What's up with that? (I spent some time, now wasted, on it.) I'm curious if this will go through, or if anything written in response is regarded as unacceptable.
Posted by: Bruce Roberts | 04/18/2010 at 08:22 PM
OK, I guess saccharine goes through. I’ll try again.
Martin’s language is strong in his post, but appropriate, given the level of in-your-face, self-righteous (and selfish) anger I associate with Tea Party quotes.

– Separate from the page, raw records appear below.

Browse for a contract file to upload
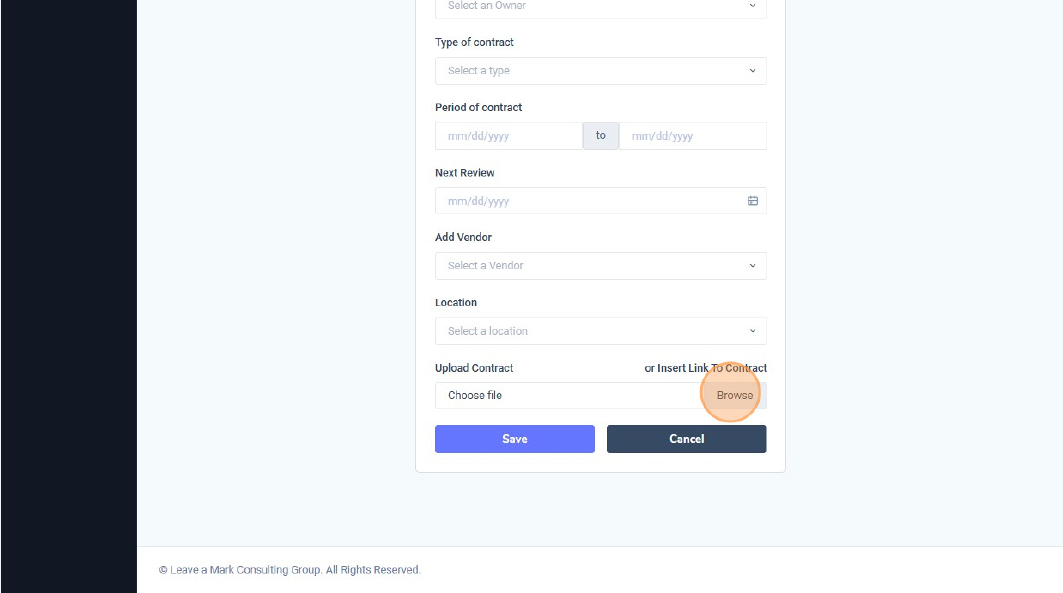This screenshot has width=1063, height=593. pos(733,394)
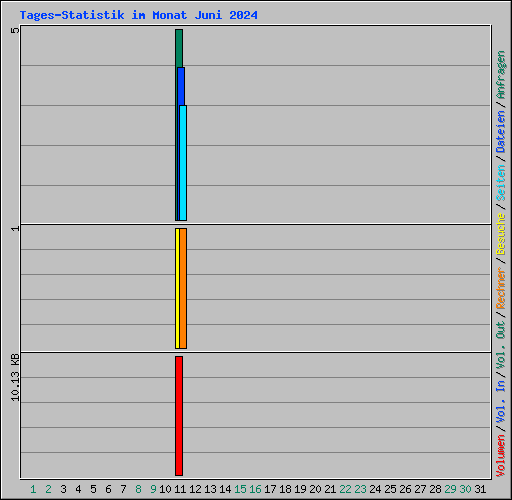
Task: Click day 11 on the x-axis
Action: [180, 489]
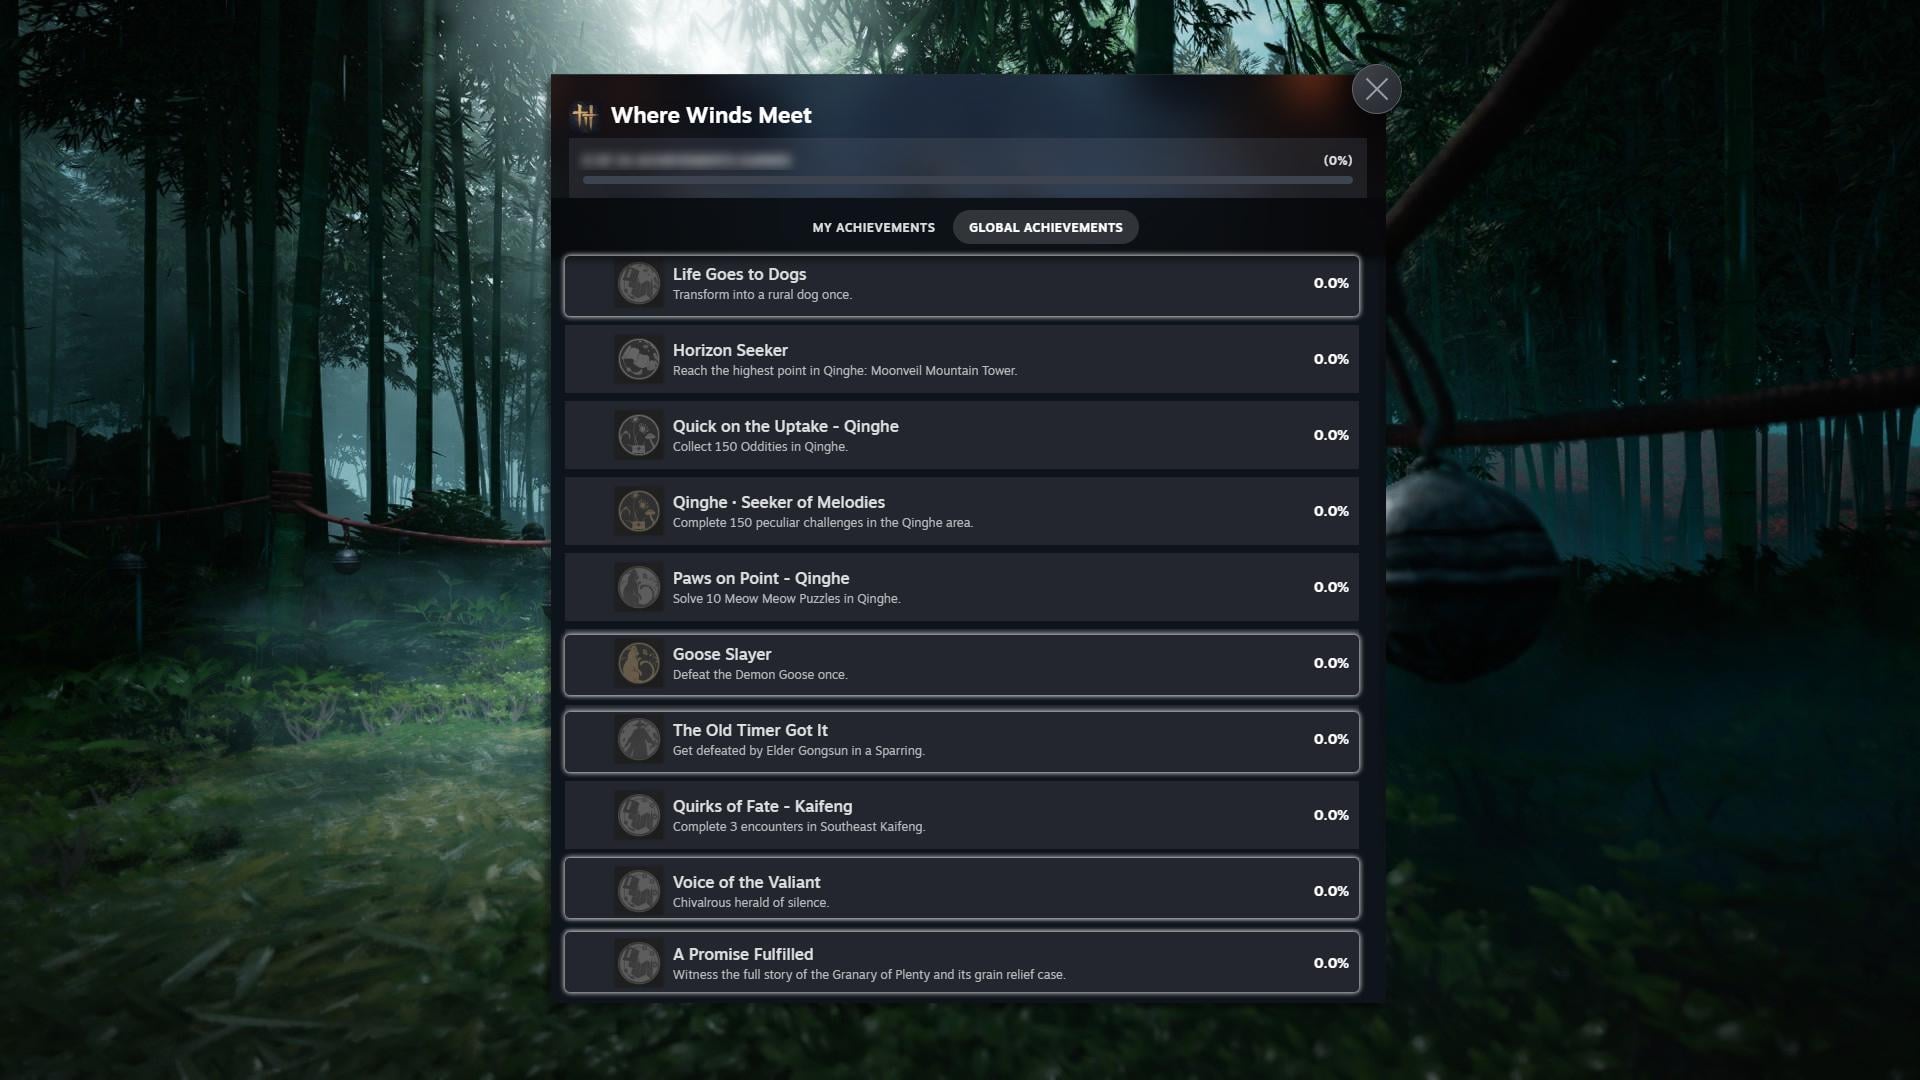Click the Horizon Seeker achievement icon
The width and height of the screenshot is (1920, 1080).
click(x=638, y=360)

But I disagree with Martin’s statement that state and local budgets are no different from the federal level. There is a real difference – budget deficits run by a sovereign nation that are owed in its own currency are very different form those at lower levels of government, and totally unlike anything that is experienced by business firms and households. As an economist, I am very comfortable saying there’s no reason to worry or lose sleep over the “huge,” Jupiter-sized federal deficit and debt, based simply on the size of what’s owed. We really give away too much to the Tea Party fanatics and other anti-government types when we don’t object to the usual “government-should-balance-its-budget-like-any-family” analogy. At the federal level, it really isn’t 2nd grade math (in some ways it’s simpler than that). Rather than try to detail this argument, I would recommend a very readable explanation at
http://neweconomicperspectives.blogspot.com/2010/04/what-is-responsible-fiscal-policy.html
However, the political problem remains. The Know-Nothings have the political momentum, and that (and the weak economy) will continue to take its toll on all the state and local expenditures that play such a role in making civil society civil and pleasurable. “Private affluence and public squalor” indeed, as Galbraith wrote many years ago. I share Martin’s short-run pessimism (but not his invocation of “the end”), and if it were possible to bet on it for the near future, I’d go short on libraries, parks, education, programs for children and poor folks and (incidentally) genealogists and …. ad nauseam -- since, of course, “we can’t afford those things” ….. humbug!
Posted by: Bruce Roberts | 04/18/2010 at 08:59 PM
Totally agree about the Tea Party crowd, although I call them gullible screaming asshats. Fortunately they're a minority and can't win elections.